| Reading passage |
————————

Sens-Nexus and ML Sensors
IoT cloud platform plus on-device ML on ESP32.
Summary
A Laravel cloud platform plus ESP32-S3 sensor firmware with on-device ML inference. Custom binary model format roughly ten times smaller than TFLite.
Problem
Embedded sensor systems for chemical detection need real-time on-device classification. Sending data to a server for inference is too slow and requires connectivity. TFLite Micro works but is large and constrained. The Sens-Nexus stack is end-to-end: a cloud platform that streams data, trains models, and distributes them to devices, plus firmware that runs inference at 10Hz with 20ms latency.
Architecture
Cloud platform: Laravel 12 with sensor streaming engine handling 20+ samples per second using a 100-sample cache buffer, lock-based concurrency, and CSV-on-disk to reduce I/O from hundreds per second to one per five seconds. Auto-discovery sensor configuration triggered by the first data burst. Multi-format model distribution: pickle, C header, binary, and ONNX. Custom SPCM binary model format: 16-byte header, embedded scaler params, flat node arrays at 20 bytes per node, 160-tree forest in roughly 55KB. Firmware: ESP32-S3 FreeRTOS dual-core (sensor I/O on Core 0, UI and inference on Core 1) with a 100ms cycle. SpectraScope MK4 with 18-channel spectral triad and OTA model management with hot-swap.

————————

| Collected material |
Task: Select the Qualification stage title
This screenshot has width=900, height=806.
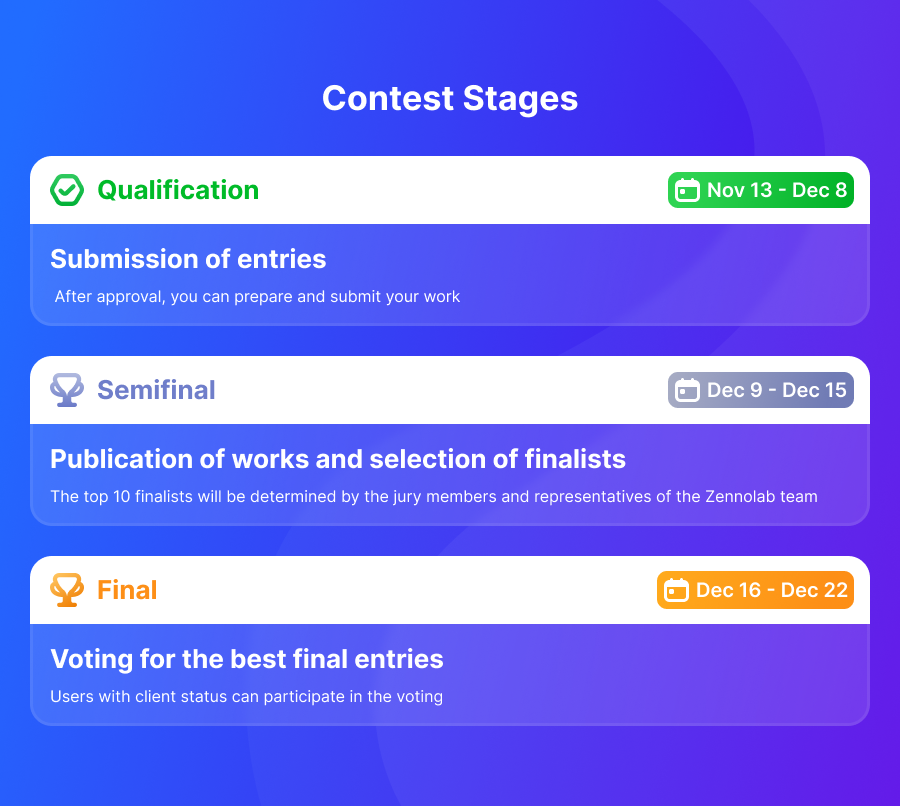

————————

Write out the Sens-Nexus text from "Sens-Nexus and ML" to "smaller than TFLite.", swapping every "on-device" for "on-board".

| Result of the task |
Sens-Nexus and ML Sensors
IoT cloud platform plus on-board ML on ESP32.
Summary
A Laravel cloud platform plus ESP32-S3 sensor firmware with on-board ML inference. Custom binary model format roughly ten times smaller than TFLite.